--- START ---

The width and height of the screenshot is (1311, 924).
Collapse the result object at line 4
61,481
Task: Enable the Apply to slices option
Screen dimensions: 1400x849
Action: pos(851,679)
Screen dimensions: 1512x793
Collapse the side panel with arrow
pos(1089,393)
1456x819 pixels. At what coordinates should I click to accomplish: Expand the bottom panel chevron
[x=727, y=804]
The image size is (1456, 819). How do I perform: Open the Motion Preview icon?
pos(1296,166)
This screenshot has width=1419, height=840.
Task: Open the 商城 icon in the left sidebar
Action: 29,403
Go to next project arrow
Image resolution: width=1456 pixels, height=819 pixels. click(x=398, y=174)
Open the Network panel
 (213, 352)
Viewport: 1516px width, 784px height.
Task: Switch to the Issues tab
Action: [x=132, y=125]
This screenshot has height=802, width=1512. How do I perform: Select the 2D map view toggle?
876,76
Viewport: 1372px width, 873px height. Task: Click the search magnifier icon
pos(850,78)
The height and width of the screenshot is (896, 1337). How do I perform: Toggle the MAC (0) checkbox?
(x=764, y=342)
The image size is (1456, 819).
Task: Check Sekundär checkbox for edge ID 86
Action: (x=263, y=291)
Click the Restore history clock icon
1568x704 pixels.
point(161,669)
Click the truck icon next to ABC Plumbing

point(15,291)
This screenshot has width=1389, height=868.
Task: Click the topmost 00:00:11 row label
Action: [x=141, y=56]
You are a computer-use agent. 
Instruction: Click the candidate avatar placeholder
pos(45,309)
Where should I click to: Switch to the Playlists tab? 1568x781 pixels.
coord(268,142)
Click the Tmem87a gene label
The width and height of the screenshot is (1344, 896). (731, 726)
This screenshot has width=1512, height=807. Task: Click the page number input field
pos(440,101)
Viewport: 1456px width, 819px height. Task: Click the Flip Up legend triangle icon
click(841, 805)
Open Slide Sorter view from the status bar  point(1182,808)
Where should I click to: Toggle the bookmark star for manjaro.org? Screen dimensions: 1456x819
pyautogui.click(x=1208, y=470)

--- END ---

§ **PROMPT**:
Starting at the line with "Open Slide Sorter", restate every line word for word through the end of the listing above.

§ **RESPONSE TO THE TASK**:
Open Slide Sorter view from the status bar  point(1182,808)
Where should I click to: Toggle the bookmark star for manjaro.org? Screen dimensions: 1456x819
pyautogui.click(x=1208, y=470)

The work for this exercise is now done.